— REQUIREMENT —
Count each line below that has "Given" anywhere in it. Answer with the total alone.

═════ EXCERPTED RECORDS

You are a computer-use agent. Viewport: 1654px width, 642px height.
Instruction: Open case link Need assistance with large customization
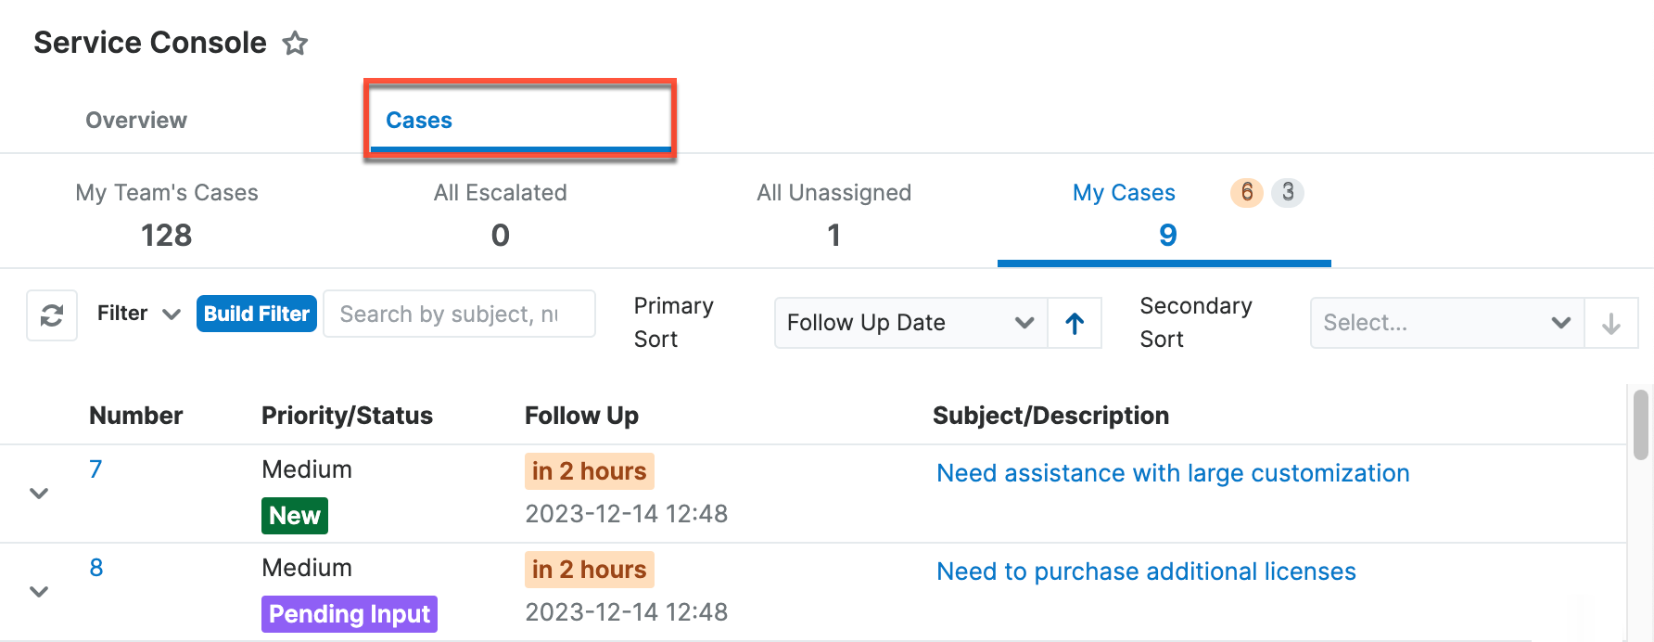1173,473
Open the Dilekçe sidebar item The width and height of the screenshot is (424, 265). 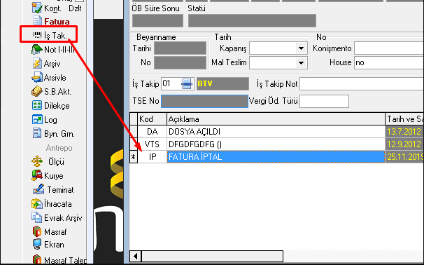(51, 106)
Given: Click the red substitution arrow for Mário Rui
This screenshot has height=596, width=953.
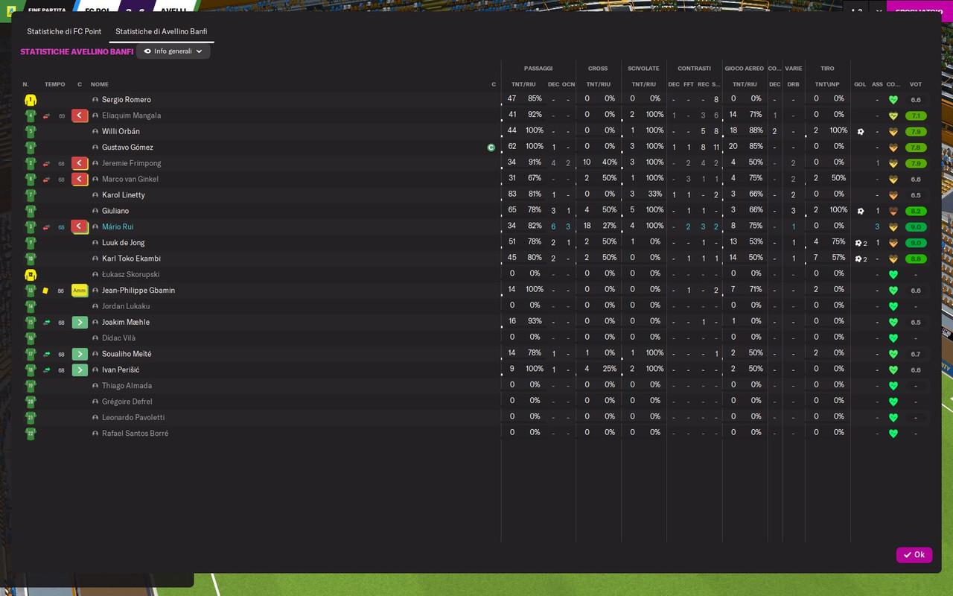Looking at the screenshot, I should pos(80,226).
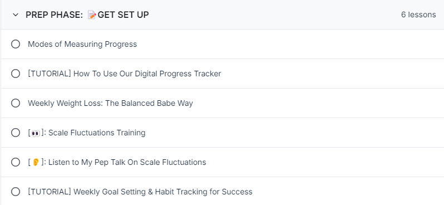This screenshot has width=444, height=205.
Task: Collapse the PREP PHASE section chevron
Action: (16, 14)
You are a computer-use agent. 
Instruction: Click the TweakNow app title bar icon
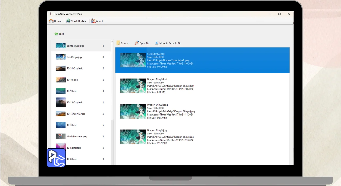tap(51, 14)
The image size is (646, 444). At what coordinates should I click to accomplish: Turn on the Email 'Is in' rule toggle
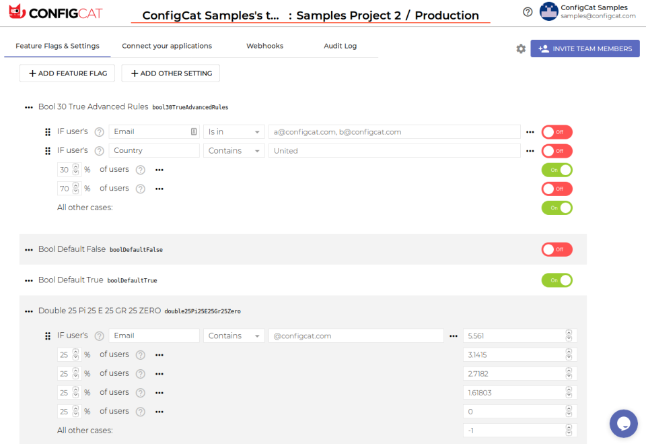click(557, 131)
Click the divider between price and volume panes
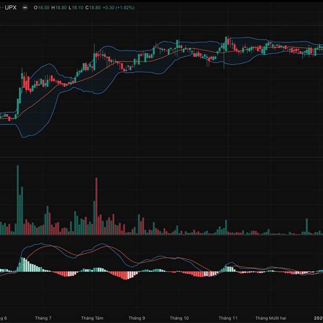323x323 pixels. click(x=162, y=158)
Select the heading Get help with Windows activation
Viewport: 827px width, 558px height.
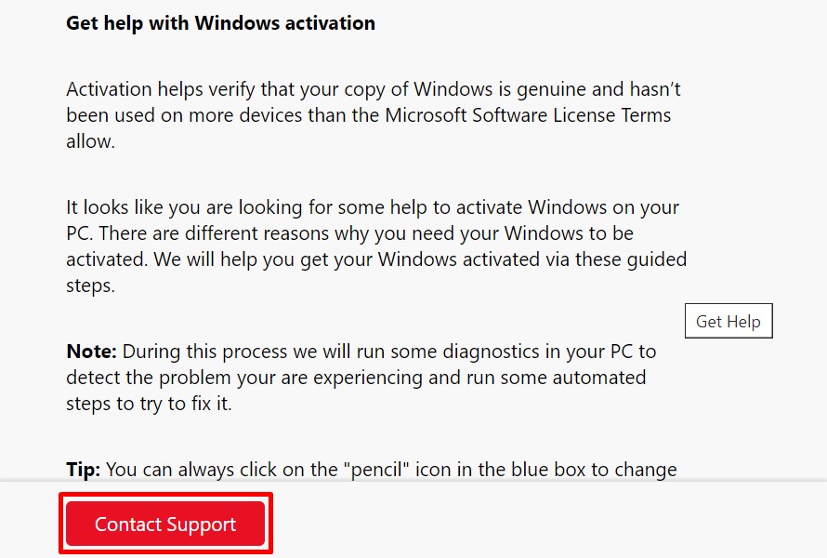coord(219,22)
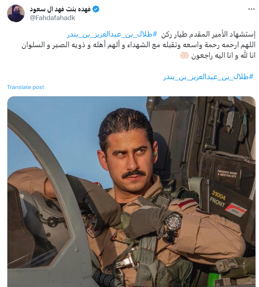Viewport: 259px width, 287px height.
Task: Open the author's profile avatar picture
Action: point(16,13)
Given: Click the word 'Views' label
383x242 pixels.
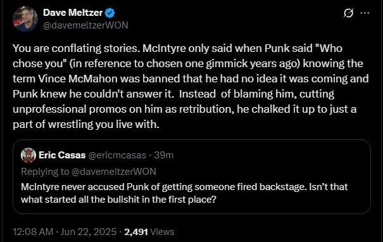Looking at the screenshot, I should tap(162, 232).
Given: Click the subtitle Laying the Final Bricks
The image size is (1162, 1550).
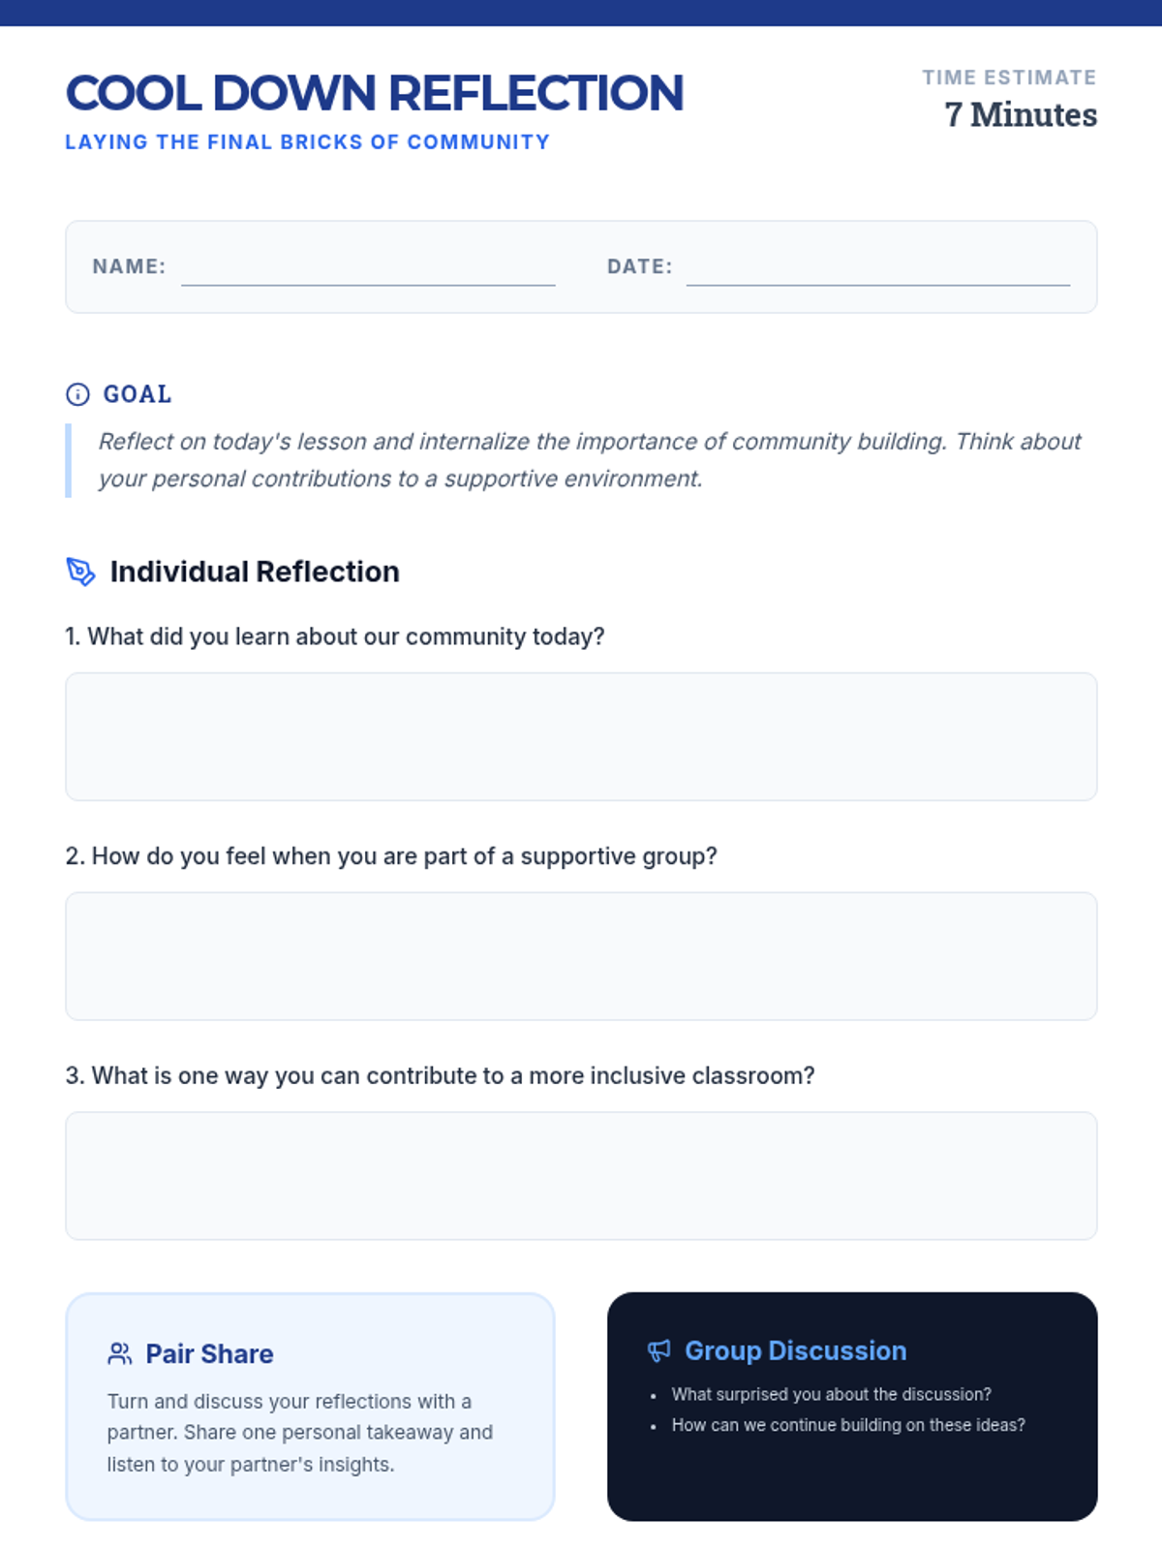Looking at the screenshot, I should tap(307, 142).
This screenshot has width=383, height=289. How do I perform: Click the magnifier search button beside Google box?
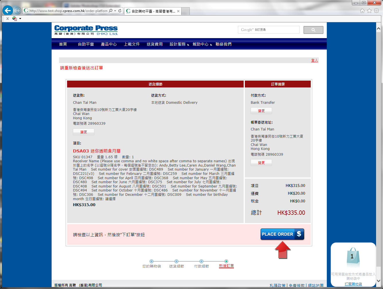(313, 30)
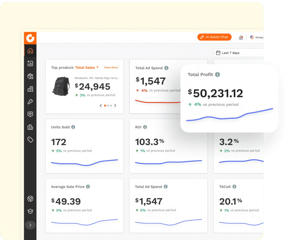The height and width of the screenshot is (240, 293).
Task: Click the product box search icon in sidebar
Action: click(30, 76)
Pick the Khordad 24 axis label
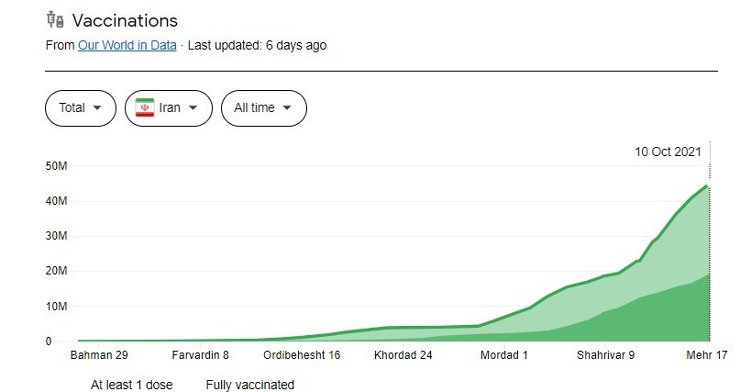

══════════

— OUTPUT OF THE TASK —
3